The approach builds on recent advances in computer vision where hybrid CNN-Transformer architectures have proven effective at capturing multi-scale spatial relationships. PolyBuild's two-module design—initial detection followed by iterative refinement—reflects a broader industry trend toward end-to-end learning systems that reduce manual intervention. By generating bounding boxes and utilizing sub-region center features simultaneously, the system achieves both object-level understanding and precise boundary delineation.
For developers and organizations relying on geospatial data, PolyBuild's demonstrated superiority over state-of-the-art methods signals improved capabilities for automated mapping workflows. Reduced computational overhead from eliminating post-processing steps translates to faster processing of large-scale remote sensing datasets, particularly valuable for real-time monitoring applications. The method's performance across three separate building datasets suggests robust generalization potential.

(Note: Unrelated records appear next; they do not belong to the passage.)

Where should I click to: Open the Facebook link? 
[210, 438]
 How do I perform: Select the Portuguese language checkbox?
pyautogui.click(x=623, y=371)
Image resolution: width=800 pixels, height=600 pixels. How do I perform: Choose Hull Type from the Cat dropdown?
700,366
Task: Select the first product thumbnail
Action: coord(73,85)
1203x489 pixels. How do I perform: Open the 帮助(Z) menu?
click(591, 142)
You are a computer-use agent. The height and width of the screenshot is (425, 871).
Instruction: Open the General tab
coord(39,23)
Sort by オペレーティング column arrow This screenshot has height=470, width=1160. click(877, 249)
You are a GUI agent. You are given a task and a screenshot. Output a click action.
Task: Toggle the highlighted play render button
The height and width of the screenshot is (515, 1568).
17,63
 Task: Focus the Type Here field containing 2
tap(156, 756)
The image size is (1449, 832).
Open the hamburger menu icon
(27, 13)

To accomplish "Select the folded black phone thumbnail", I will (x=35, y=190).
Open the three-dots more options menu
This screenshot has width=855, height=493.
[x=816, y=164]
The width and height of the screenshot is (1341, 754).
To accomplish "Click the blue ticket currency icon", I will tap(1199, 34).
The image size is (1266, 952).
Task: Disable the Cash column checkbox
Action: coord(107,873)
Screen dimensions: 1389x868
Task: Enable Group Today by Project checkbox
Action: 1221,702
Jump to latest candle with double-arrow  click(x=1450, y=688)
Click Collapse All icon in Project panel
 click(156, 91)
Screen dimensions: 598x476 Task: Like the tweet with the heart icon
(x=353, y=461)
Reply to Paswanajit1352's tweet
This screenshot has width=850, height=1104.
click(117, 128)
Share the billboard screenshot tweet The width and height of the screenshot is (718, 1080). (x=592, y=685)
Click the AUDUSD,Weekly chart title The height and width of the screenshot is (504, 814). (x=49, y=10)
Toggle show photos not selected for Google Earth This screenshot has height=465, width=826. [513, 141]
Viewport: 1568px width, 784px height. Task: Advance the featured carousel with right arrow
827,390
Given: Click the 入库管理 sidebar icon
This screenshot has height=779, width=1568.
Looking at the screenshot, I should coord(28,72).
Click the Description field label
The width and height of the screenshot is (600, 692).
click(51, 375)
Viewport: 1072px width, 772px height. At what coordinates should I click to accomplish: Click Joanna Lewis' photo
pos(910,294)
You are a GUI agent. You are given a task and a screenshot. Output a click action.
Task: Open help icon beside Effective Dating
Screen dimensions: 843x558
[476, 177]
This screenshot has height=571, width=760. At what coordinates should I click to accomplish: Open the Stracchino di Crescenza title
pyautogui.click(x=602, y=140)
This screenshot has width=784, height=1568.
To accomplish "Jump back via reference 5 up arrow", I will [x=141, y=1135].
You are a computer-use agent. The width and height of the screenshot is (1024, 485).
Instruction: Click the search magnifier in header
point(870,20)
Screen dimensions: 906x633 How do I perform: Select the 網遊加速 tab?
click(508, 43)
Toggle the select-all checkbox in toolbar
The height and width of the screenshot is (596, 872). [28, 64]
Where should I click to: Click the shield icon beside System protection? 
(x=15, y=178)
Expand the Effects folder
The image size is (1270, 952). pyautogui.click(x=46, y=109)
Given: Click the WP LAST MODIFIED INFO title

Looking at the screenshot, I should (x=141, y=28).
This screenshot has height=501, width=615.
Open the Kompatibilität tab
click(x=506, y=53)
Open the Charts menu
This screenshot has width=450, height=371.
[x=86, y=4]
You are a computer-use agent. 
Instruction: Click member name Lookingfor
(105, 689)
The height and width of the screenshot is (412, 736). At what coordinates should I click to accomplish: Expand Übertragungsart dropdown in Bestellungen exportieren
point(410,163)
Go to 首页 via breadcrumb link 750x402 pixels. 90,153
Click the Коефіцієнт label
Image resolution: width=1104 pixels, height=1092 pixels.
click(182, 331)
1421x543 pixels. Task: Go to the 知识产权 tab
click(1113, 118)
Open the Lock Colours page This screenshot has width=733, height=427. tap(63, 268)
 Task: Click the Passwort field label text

Looking ahead, the success of this approach may accelerate adoption of end-to-end extraction methods in related geospatial tasks such as road network extraction and land-use classification. The research demonstrates how transformer-based architectures continue penetrating computer vision domains beyond traditional benchmarks, with practical implications for industries dependent on accurate geospatial intelligence.
- →PolyBuild eliminates post-processing requirements by directly extracting vector polygons from remote sensing imagery.
- →Hybrid CNN-Transformer architecture effectively captures both local and global spatial relationships for improved boundary accuracy.
- →End-to-end approach reduces computational overhead compared to traditional segmentation-plus-refinement pipelines.
- →Performance gains demonstrated across three separate building datasets indicate strong generalization capabilities.
- →Direct application potential for urban planning, disaster response, and infrastructure management workflows.